AARP Joins Antipsychotic Drug Suit
The nation’s leading organization advocating directly on behalf of the country’s seniors has recently joined a nursing home neglect lawsuit related to the facility’s dangerous drug use. The underlying issue is one that each Chicago nursing home neglect lawyer at our firm frequently rails against: antipsychotic drug prescriptions. The class-action lawsuit specifically alleges that nursing home officials gave the powerful drugs to residents without the senior’s informed consent or that of their family members.
The California lawsuit claims that the state’s regulations were violated by the facility’s drug policy. In particular the law requires a nursing home to get consent from the appropriate party and to verify that the doctor giving the prescriptions has explicitly received that consent. However, attorneys in the suit claim that the defendant-doctor did not actually obtain the consent himself but instead relied on nursing homes to do it. This short-cutting would have been a violation of the law enacted to keep residents safe from unwanted medical intrusions.
The situation is actually two separate suits, one against the nursing home and one against the doctor.
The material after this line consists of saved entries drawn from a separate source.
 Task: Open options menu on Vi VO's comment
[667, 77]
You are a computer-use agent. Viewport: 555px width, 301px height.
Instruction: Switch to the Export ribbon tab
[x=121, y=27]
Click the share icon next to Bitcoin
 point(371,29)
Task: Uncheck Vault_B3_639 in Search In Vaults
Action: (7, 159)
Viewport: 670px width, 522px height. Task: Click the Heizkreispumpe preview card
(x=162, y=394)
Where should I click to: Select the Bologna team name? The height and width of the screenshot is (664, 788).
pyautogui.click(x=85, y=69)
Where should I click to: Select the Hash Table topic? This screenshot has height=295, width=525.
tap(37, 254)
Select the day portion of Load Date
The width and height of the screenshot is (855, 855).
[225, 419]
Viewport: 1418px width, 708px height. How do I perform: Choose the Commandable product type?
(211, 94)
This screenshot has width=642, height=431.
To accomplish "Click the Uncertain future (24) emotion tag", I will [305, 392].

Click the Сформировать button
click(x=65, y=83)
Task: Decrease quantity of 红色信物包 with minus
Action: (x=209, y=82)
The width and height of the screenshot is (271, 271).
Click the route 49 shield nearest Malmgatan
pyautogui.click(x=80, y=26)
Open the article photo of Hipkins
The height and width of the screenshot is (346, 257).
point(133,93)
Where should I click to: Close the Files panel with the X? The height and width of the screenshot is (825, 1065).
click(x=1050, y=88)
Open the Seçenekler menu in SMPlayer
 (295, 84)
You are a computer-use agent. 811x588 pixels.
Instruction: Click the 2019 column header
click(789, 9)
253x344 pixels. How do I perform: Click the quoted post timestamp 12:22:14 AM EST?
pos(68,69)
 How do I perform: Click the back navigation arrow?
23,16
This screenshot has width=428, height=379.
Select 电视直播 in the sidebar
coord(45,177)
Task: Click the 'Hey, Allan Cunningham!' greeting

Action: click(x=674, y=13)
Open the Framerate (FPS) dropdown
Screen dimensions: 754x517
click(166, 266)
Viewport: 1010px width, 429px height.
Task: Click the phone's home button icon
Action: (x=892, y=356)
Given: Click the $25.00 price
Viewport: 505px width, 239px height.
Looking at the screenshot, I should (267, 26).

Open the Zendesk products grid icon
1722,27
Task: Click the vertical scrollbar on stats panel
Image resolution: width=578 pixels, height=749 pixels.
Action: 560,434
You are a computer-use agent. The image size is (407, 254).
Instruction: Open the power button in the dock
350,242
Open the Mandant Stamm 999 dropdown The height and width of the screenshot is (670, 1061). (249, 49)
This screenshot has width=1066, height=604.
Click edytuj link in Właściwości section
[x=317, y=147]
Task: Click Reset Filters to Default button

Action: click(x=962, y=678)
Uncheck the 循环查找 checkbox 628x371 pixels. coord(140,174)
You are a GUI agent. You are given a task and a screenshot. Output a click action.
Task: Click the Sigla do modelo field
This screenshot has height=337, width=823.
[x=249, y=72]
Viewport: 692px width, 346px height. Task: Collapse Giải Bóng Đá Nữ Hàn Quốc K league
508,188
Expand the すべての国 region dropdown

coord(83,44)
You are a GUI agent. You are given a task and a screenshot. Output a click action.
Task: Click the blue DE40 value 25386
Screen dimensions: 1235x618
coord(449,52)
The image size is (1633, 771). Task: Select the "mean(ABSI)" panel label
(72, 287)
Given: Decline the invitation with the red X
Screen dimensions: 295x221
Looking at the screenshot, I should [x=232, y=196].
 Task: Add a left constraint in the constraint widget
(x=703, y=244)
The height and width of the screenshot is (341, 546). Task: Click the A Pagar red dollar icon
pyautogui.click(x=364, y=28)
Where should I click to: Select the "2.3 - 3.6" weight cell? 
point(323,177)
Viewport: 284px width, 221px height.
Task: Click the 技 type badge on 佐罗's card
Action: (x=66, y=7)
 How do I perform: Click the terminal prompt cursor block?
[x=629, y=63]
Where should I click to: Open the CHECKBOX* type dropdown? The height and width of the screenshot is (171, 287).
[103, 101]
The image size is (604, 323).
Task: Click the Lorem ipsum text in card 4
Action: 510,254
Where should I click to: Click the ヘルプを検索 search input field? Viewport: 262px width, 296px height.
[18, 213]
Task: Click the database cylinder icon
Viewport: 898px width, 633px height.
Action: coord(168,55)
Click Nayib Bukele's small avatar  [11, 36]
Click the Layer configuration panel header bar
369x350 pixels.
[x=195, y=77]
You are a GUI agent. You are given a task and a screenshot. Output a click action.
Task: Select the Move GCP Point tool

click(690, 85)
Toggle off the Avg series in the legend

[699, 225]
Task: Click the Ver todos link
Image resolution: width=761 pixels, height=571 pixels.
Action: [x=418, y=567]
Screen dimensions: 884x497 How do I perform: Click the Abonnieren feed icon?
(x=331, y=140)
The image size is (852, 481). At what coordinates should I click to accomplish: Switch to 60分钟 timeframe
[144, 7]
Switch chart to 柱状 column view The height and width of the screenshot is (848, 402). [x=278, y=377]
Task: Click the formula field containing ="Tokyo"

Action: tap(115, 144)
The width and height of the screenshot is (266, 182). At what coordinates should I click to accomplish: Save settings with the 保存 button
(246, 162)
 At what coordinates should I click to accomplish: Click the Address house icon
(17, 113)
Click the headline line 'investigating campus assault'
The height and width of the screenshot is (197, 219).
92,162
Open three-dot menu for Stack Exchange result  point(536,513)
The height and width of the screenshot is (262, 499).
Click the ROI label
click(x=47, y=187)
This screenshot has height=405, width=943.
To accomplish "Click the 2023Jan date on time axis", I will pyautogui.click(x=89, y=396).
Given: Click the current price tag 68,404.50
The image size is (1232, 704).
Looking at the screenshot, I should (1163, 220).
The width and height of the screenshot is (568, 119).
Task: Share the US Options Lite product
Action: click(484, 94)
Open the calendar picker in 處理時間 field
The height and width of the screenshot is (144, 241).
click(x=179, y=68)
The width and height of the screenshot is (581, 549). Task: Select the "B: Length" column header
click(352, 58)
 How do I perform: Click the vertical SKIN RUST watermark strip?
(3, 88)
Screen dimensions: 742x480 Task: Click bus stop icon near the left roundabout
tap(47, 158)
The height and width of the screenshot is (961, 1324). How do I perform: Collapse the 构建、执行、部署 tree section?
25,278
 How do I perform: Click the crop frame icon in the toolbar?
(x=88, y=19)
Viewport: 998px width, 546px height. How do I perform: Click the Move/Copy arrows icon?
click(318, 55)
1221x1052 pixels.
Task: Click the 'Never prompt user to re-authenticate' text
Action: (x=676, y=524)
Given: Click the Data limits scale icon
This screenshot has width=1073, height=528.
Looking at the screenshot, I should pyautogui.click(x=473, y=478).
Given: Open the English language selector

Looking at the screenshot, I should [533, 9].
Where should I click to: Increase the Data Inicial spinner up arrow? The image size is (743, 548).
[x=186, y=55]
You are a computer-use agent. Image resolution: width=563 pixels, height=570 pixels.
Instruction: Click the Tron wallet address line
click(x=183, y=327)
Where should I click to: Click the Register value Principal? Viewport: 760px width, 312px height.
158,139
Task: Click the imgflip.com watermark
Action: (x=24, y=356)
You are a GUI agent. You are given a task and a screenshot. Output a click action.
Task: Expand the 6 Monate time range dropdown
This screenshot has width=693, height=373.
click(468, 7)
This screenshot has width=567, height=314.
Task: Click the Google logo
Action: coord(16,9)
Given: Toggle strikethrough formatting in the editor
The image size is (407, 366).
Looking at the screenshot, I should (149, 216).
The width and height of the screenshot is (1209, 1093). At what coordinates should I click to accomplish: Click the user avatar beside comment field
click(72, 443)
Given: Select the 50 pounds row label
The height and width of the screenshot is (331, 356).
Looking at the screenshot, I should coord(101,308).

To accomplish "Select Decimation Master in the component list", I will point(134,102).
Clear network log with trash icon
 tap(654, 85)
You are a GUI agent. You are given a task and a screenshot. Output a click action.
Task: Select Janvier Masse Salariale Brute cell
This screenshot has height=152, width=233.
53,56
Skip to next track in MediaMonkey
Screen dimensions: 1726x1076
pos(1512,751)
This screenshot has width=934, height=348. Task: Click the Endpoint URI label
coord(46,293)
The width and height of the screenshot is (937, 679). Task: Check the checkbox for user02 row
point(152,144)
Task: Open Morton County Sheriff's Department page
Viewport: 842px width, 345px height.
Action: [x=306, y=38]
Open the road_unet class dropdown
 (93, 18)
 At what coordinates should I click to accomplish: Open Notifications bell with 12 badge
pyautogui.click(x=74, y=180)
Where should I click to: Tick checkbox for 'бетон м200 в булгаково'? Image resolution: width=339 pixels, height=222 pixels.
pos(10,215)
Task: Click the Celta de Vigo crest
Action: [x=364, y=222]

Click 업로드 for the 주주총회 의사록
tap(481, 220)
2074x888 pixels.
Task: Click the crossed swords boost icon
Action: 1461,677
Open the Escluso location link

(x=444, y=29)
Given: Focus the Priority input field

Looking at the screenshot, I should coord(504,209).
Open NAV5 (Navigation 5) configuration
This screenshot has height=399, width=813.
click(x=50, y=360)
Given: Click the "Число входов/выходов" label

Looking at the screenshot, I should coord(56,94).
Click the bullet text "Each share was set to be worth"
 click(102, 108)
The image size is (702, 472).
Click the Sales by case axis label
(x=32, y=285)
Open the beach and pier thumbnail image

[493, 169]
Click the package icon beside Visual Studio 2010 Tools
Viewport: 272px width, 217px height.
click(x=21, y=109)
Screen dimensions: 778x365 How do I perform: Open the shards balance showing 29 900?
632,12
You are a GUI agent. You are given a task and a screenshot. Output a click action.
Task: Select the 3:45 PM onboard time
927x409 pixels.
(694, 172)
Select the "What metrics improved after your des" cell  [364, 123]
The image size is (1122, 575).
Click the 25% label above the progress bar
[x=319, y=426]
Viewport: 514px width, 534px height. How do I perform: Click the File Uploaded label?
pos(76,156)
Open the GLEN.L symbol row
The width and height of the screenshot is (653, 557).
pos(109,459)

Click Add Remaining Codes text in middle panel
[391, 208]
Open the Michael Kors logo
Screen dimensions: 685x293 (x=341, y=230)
A nursing home neglect attorney working on behalf of the injured residents and their families explained that “The nursing home is literally the one that is putting the pill in the mouth and they are doing it without permission.”
There have been other class-action lawsuits around the country related to antipsychotic drug use. Yet, this is one of the first in which the AARP has intervened. The organization’s involvement will likely ensure resources are properly put into the effort, perhaps setting an example to other facilities throughout the country to change their protocol to ensure laws are followed and resident well-being is prioritized.
Of course this particular suit is related to an issue that is growing in important throughout the country. Our Illinois nursing home neglect lawyers frequently discuss the local residents whose lives are adversely affected by unnecessary or downright dangerous prescription drugs. Antipsychotics are popular among some because they may make residents easier to control—a form of chemical restraint that has serious ramifications of the quality of life of these seniors.
Of particular importance is the need to ensure residents with dementia or Alzheimer’s do not receive the drugs unnecessarily. Beyond simply affected these resident’s ability to engage with others around them without drug effects, for residents with degenerative cognitive conditions, the drug use may actually increase risk of death.
Consent issues are commonly implicated by this dangerous drug use. Because of the vulnerable nature of the residents, there is somehow a misunderstanding that being in a nursing home means that residents automatically consent to having drugs administered or in other ways lose some basic rights to make decisions about their own care. That is not the case. Seniors and their families are not ceding basic rights related to medical decision-making when they pay a facility to provide care to a vulnerable senior. When those consent rights are violated, the family members have the ability to hold the facility accountable for their misconduct.